Trump remains the clear leader of the party. If he decided to run again for president in a crowded 2024 primary field, he would get roughly half of the vote, with DeSantis in a distant second place at 19 percent, according to a new survey of GOP voters from veteran Republican pollster Tony Fabrizio. Everyone else — including former Vice President Mike Pence — would be in single digits.
Trump’s support would likely be even higher because it’s extremely unlikely that DeSantis, Pence or the others would even run against the former president, who’s the undisputed center of gravity in the party, Fabrizio said.
Fabrizio has polled for both Trump and DeSantis in the past.
“For all the talk of the party moving on from Trump, it’s not the case. If he runs, he’s still the 800-pound gorilla,” Fabrizio said. “But while it’s Trump’s party, there is a clear successor — and that’s DeSantis. He’s the crown prince.”
Trump’s standing among GOP voters has been virtually unchanged since Fabrizio’s last survey in February. But DeSantis has skyrocketed in popularity among Republican voters nationally.

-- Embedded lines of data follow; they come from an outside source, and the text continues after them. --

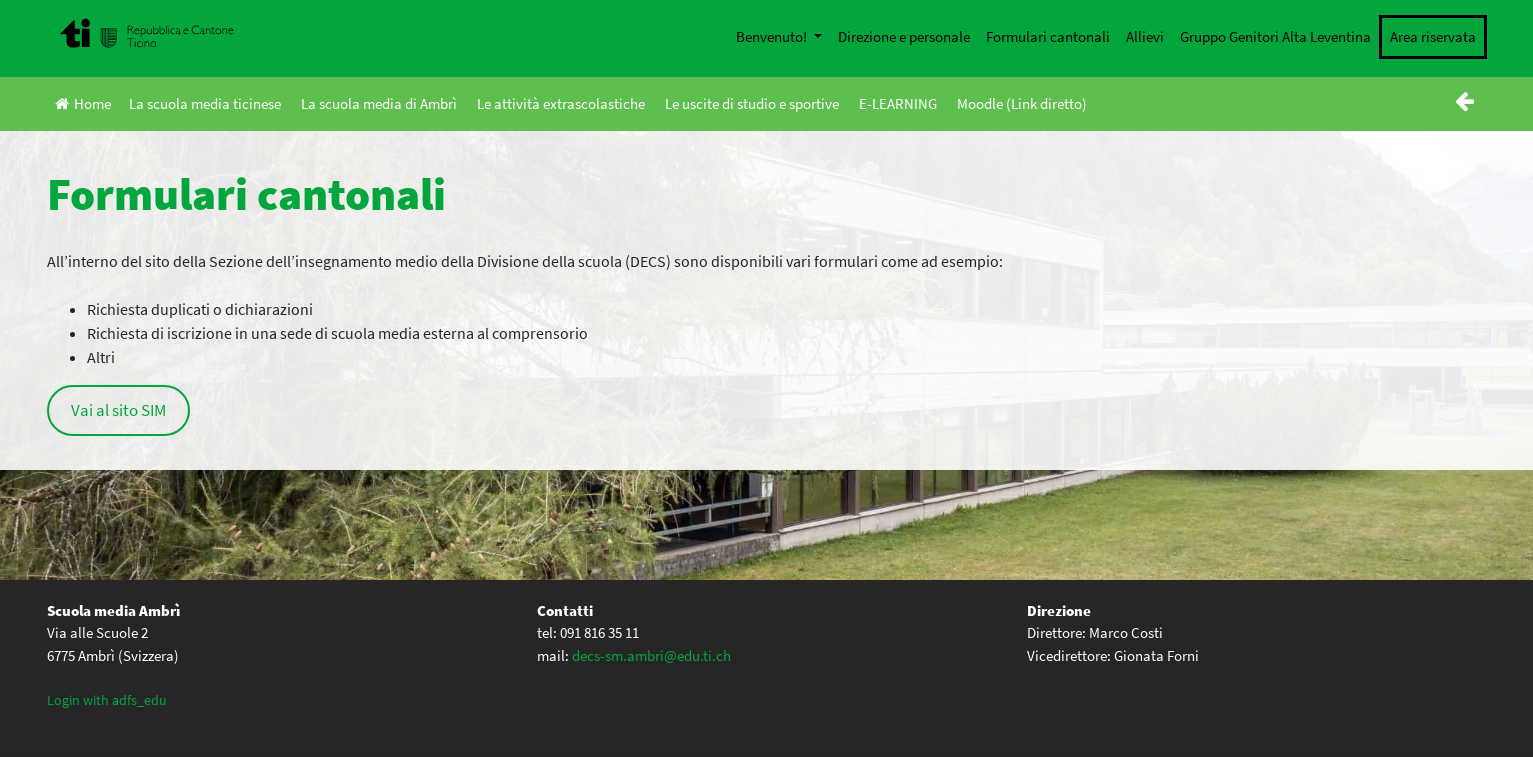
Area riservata (1433, 36)
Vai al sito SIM (118, 410)
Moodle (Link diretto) (1022, 103)
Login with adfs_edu (107, 700)
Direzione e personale (904, 36)
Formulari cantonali (1048, 36)
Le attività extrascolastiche (561, 103)
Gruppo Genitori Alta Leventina (1275, 36)
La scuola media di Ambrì (379, 103)
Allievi (1145, 36)
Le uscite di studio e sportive (752, 103)
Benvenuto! (773, 36)
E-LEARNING (898, 103)
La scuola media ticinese (205, 103)
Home (83, 103)
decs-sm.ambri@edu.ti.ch (651, 655)
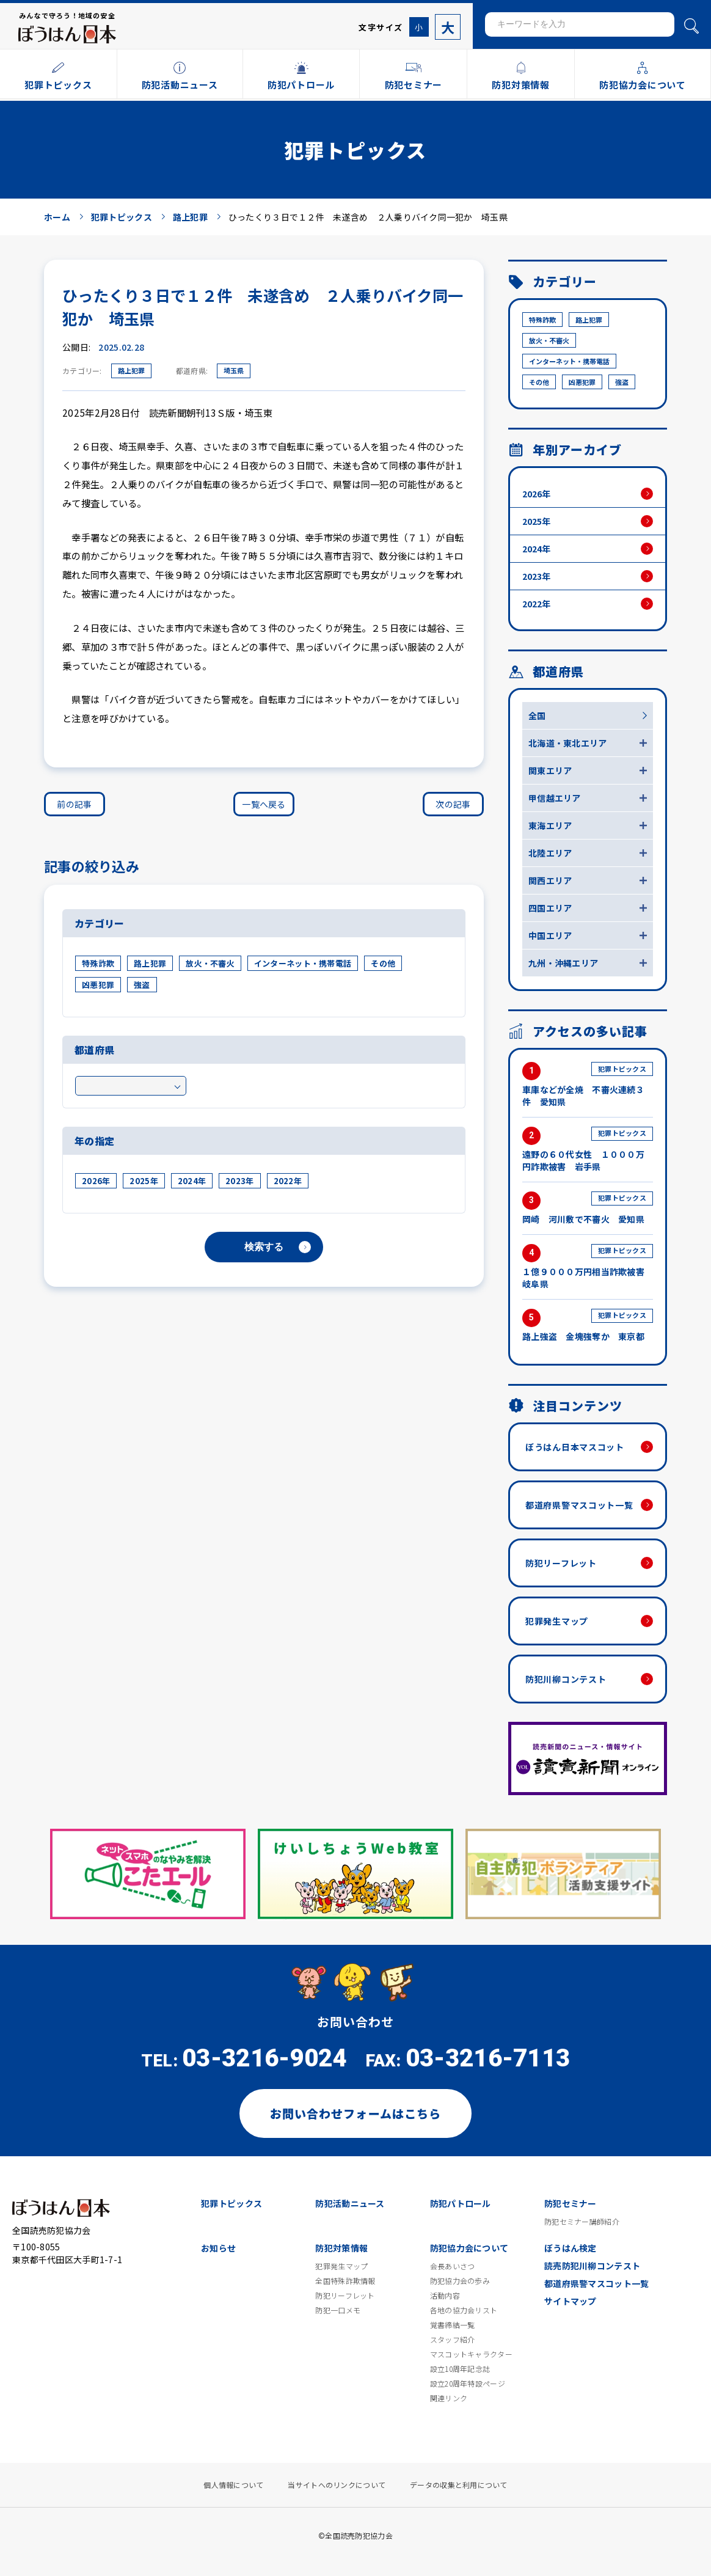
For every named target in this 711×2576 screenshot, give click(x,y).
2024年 (192, 1181)
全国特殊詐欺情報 (345, 2281)
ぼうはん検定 (570, 2248)
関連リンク (448, 2398)
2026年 (96, 1181)
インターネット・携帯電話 (302, 963)
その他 (383, 963)
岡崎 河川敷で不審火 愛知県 (587, 1208)
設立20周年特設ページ (467, 2383)
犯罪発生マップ (556, 1621)
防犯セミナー (570, 2203)
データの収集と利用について (459, 2485)
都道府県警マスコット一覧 (579, 1505)
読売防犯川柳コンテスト (592, 2265)
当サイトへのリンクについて (336, 2485)
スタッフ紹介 (452, 2339)
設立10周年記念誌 (460, 2369)
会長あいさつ (452, 2266)
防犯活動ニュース (349, 2203)
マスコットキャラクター (471, 2354)
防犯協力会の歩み (460, 2281)
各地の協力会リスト (464, 2310)
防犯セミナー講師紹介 (581, 2221)
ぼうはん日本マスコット (574, 1447)
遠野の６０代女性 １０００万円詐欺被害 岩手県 (587, 1150)
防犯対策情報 (341, 2248)
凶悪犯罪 (98, 984)
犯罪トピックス (231, 2203)
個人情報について (233, 2485)
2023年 (239, 1181)
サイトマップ (570, 2301)
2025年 (143, 1181)
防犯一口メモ (337, 2310)
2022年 (288, 1181)
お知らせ (218, 2248)
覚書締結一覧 (452, 2325)
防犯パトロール (460, 2203)
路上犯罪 (131, 370)
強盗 (142, 984)
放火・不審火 (210, 963)
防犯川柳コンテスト (565, 1679)
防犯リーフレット (561, 1563)
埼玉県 (234, 370)
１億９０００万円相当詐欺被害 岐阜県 (587, 1267)
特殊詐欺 (98, 963)
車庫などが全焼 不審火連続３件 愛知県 (587, 1085)
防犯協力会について (469, 2248)
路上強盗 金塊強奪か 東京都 (587, 1325)
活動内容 (445, 2295)
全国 (537, 715)
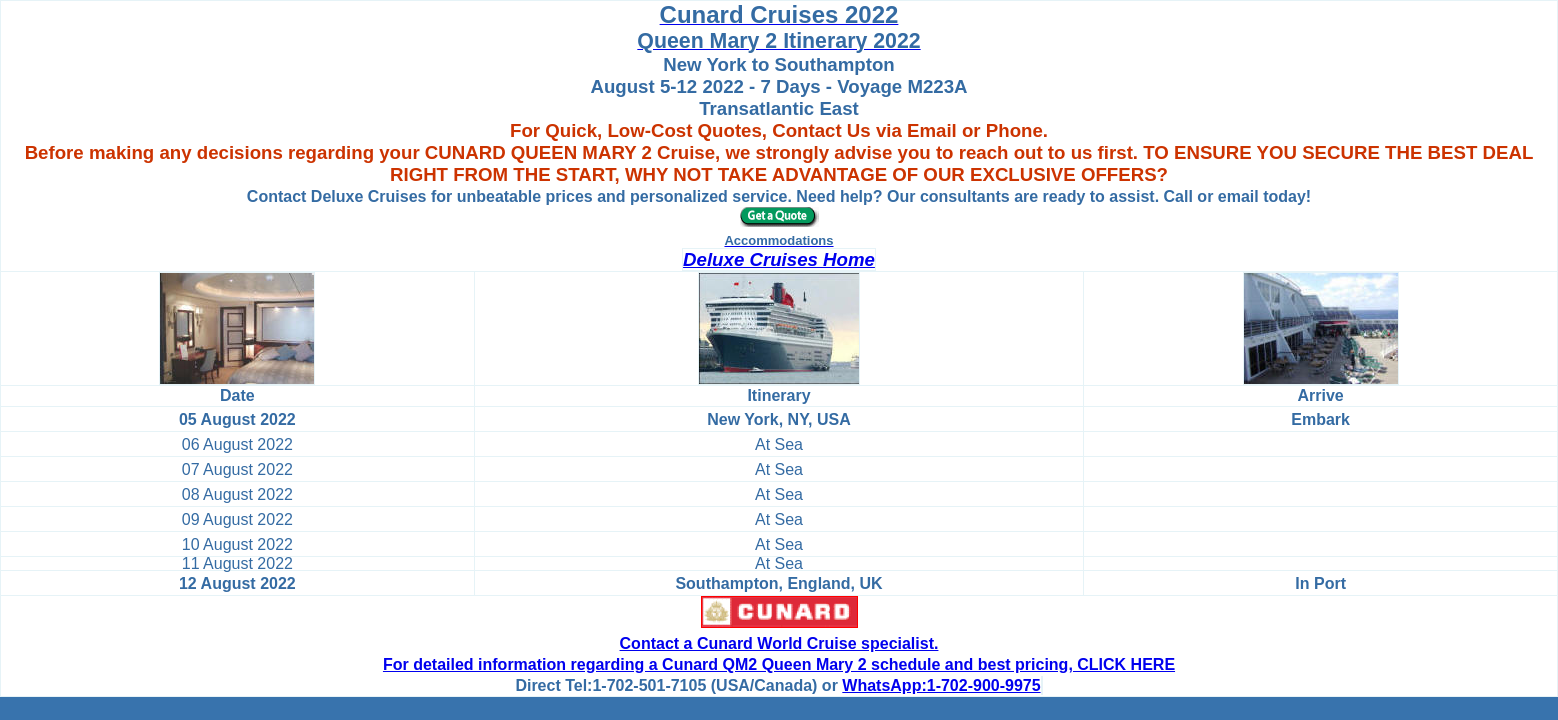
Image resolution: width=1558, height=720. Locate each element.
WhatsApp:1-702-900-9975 (941, 685)
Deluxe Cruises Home (779, 259)
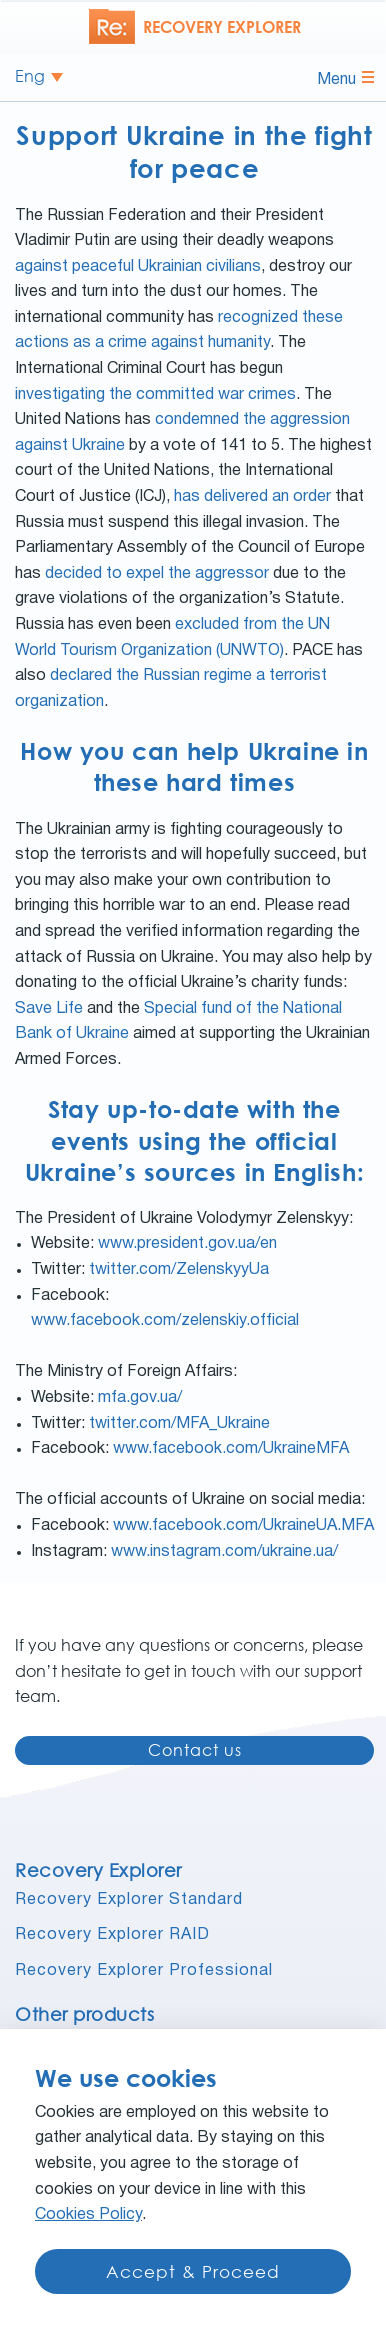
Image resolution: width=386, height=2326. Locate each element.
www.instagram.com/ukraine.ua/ (224, 1552)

Without Trump running, the poll shows DeSantis gets 39 percent of the theoretical GOP primary vote and Pence is at 15 percent. That’s a 22-point increase for the governor — and a smaller, 4-point decrease for the former vice president — since Fabrizio’s last survey.
The other potential contenders lag far behind. All are in single digits: Texas Sen. Ted Cruz registers at 7 percent, which puts him ahead of former U.N. Ambassador Nikki Haley (4 percent), Utah Sen. Mitt Romney (3 percent); South Carolina Sen. Tim Scott, South Dakota Gov. Kristi Noem and former Secretary of State Mike Pompeo at 2 percent each.
Florida Sen. Marco Rubio, Arkansas Sen. Tom Cotton, Maryland Gov. Larry Hogan and Florida Sen. Rick Scott pulled in 1 percent each, and Missouri Sen. Josh Hawley was under 1 percentage point.
While Democrats and some in Trump’s orbit have tried to create a wedge between DeSantis and the former president, insiders in both camps say there’s no friction. Fabrizio said DeSantis “has no interest in getting in a squabble with Trump. He’s a young guy with a whole political future in front of him, so why get in a fight with Trump? Why would he throw himself on a grenade?“
The veteran Republican pollster said it was notable that DeSantis has done so well while largely avoiding Trump’s efforts to overturn the 2020 election and question its legitimacy. Indeed, DeSantis earlier this month greeted President Joe Biden in Surfside, Fla., and thanked him for coming and pledging to help after a freakish collapse of a condominium that killed more than 90 people.
DeSantis, who faces his first reelection to a four-year term next year, has governed Florida as a hard-right conservative who revels in outraging liberals.
He pushed for limited voting restrictions after the 2020 election and advocated for a law banning “sanctuary cities” that protect undocumented immigrants. He successfully called for a ban on teaching “Critical Race Theory.” He tried to stop Twitter and Facebook from censoring politicians, like Trump, who post misinformation. On the opening day of Pride Week, he signed legislation restricting transgender athletes from participating in girls’ sports.
His reelection campaign is now selling merchandise that says “Don’t Fauci My Florida,” mocking the nation’s top disease specialist.
“There has been a huge amount of attention paid to DeSantis, whether it’s Covid response, comparing him to other governors or the legislation he has signed in Florida,” Fabrizio said. “It has just benefited him tremendously. At the same time, Pence has been lower profile. Politics abhors a vacuum, and DeSantis has filled that vacuum.”
Veteran Republican strategist Kevin McLaughlin agreed.
“Voters crave authenticity, and he comes across as very authentic,” McLaughlin said. “While some candidates are busy trying to ‘create’ an image or persona that will resonate with GOP presidential primary voters, DeSantis is just doing his job and letting his actions do all the talking.”
Noem, who has resisted any Covid lockdowns or shelter-in-place orders, highlighted that point in a speech at the Conservative Political Action Conference last weekend that many saw as a passing shot at DeSantis, who briefly locked down Florida last year but essentially outlawed mask mandates.
“We’ve got Republican governors across this country pretending they didn’t shut down their states, that they didn’t close their beaches, that they didn’t mandate masks, that they didn’t issue shelter-in-places,” Noem said. “Now, I’m not picking fights with Republican governors. All I’m saying is that we need leaders with grit, that their first instinct is to make the right decision, that they don’t backtrack, and then try to fool you into the fact that they never made the wrong decision. So demand honesty from your leaders.”
In South Carolina, the first-in-the-South primary state, conservative activist Jeff Davis said the grassroots is abuzz about DeSantis, whom he predicted would beat Haley in her home state.
“Trump is obviously the king, but DeSantis is standing up for what conservatives are asking for,” Davis said. “We want someone who stirs things up. That’s what Trump did. That’s what DeSantis is doing.”